[Source material — start]

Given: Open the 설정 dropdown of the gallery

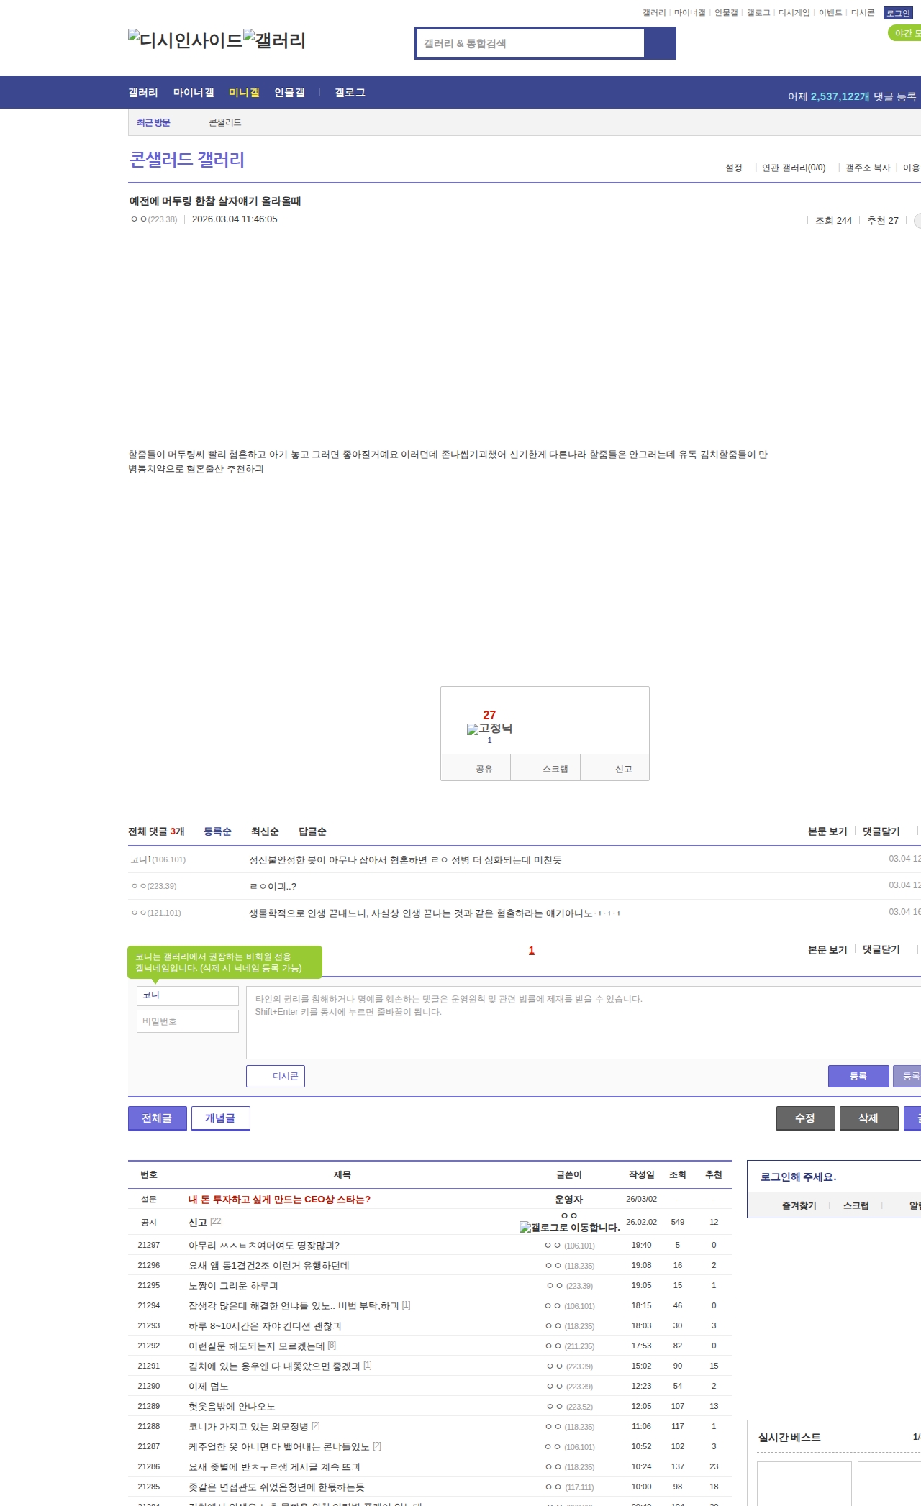Looking at the screenshot, I should click(x=734, y=168).
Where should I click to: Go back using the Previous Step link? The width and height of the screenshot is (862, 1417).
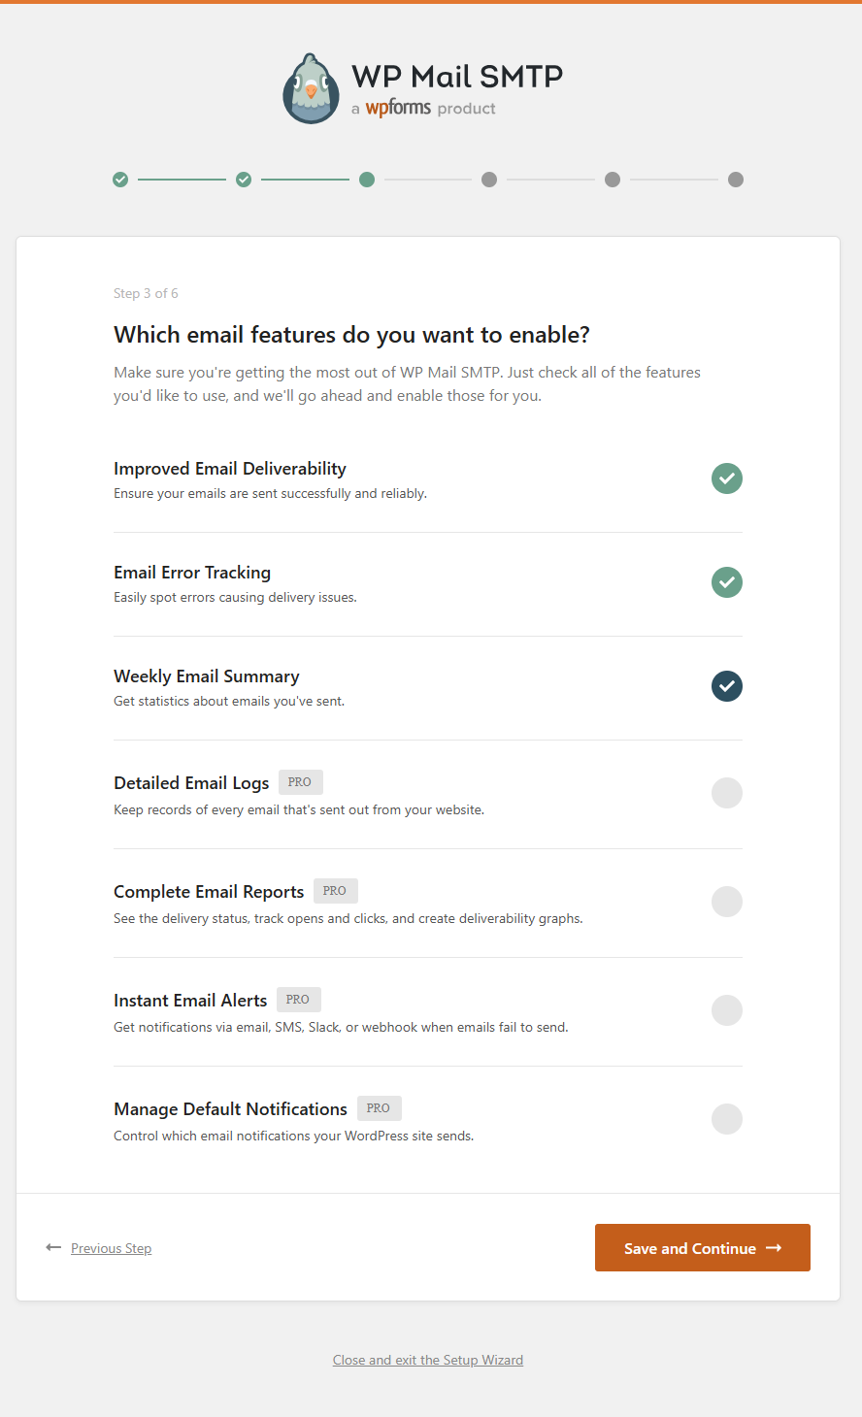[x=111, y=1248]
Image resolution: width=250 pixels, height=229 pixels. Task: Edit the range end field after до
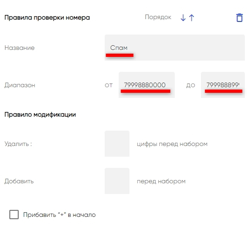point(223,85)
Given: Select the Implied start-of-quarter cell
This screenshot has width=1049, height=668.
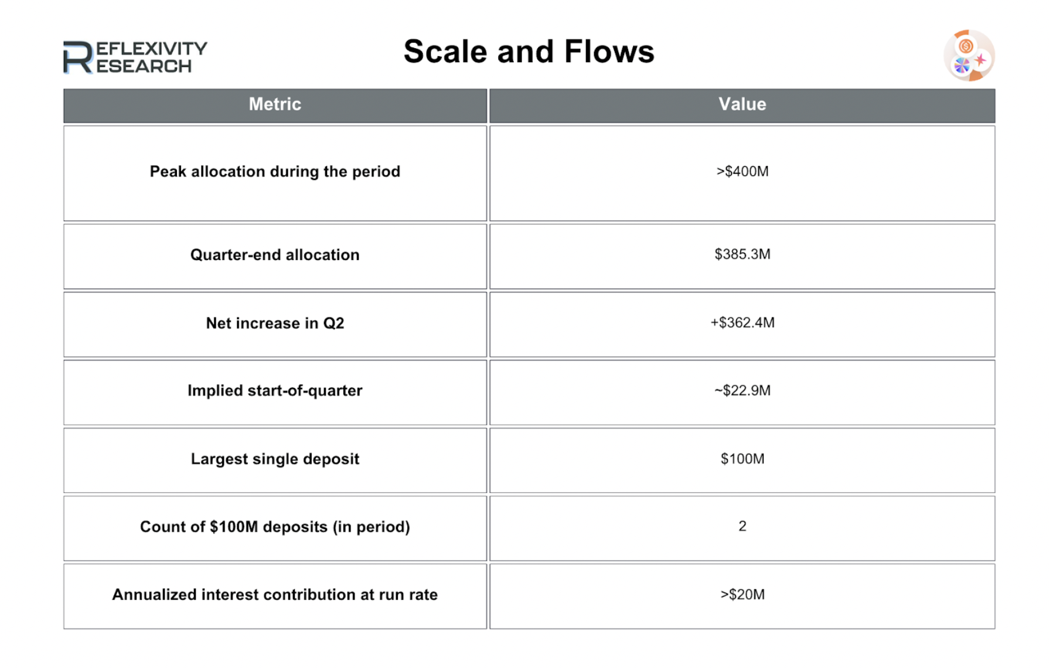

[Source material — finish]

- What is being asked: Give the records again exactly, minus the pictures.

- Response:
Given: Open the 설정 dropdown of the gallery

Looking at the screenshot, I should click(x=734, y=168).
Where should I click to: Go back using the Previous Step link? The width and height of the screenshot is (862, 1417).
[x=111, y=1248]
Image resolution: width=250 pixels, height=229 pixels. Task: Edit the range end field after до
point(223,85)
Given: Select the Implied start-of-quarter cell
This screenshot has width=1049, height=668.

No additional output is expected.